RZT aiOS blocks, irrespective of pre-built or custom, can be executed either individually as a single block or as part of a pipeline. Other aspects a user is concerned about while running a block is the execution environment and the mechanism by which data is moved from one block to another. In this document, we talk about different execution environments in detail. To learn about different data transfer methods seet data transport between blocks. This tutorial starts from how to run a block in the simplest environment like a single threaded process to complex environment like spark and horovod. architectures like spark and horovod.

A block or a pipeline can be run in different types of execution environment like

  • TheadExecutor
  • SuprocessExecutor Specialization of ThreadExecutor
  • ProcessExecutor Specialization of ThreadExecutor
  • ContainerExecutor
  • BlockPickleExecutor
  • PipelineEngineExecutor Specialization of BlockPickleExecutor
  • SparkExecutor Specialization of ContainerExecutor
  • HorovodExecutor Specialization of ContainerExecutor

TODO Add a hierarchical clss diagram showing the inheritance hierarchy

By default, when no container is specified, a block will run as a subprocess forked from the Jupyter kernel process. This is ideal and quick for trying out small prototypical code.
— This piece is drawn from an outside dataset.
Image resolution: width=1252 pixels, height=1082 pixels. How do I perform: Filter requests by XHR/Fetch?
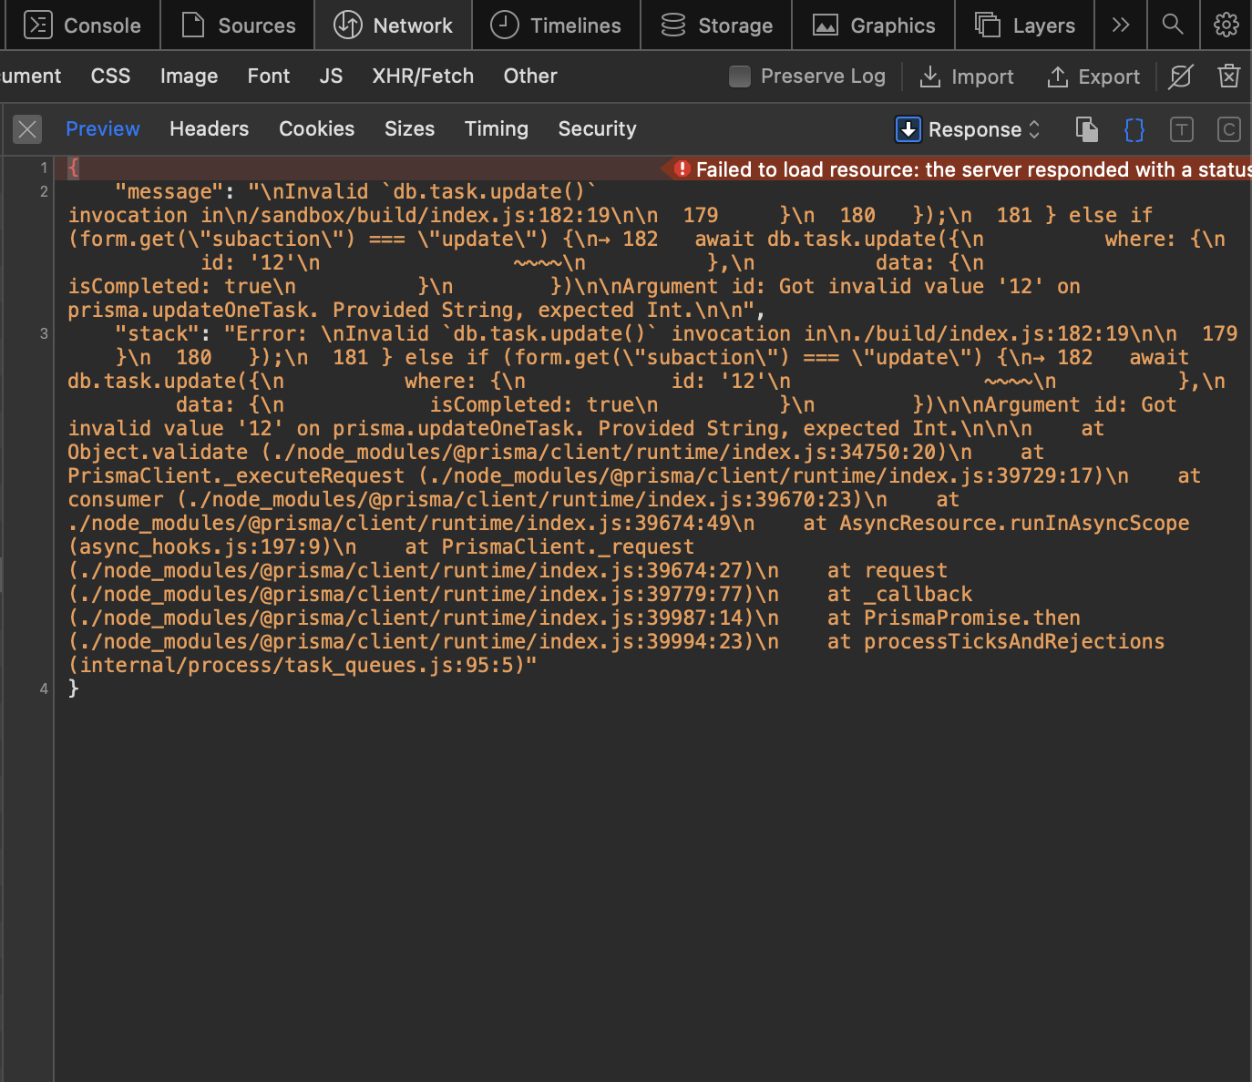pos(422,77)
Example

import razor.flow as rf
import pandas as pd
class CsvReader:
    filename: str
    output:rf.SeriesOutput[pd.DataFrame]
    def run(self):
        file_path = project_space_path(self.filename)
        chunks = pd.read_csv(file_path, chunksize=10, nrows=None, delimiter = None)
        for df in chunks:
            self.output.put(df)
            
CsvReader(filename="titanic/train.csv").execute()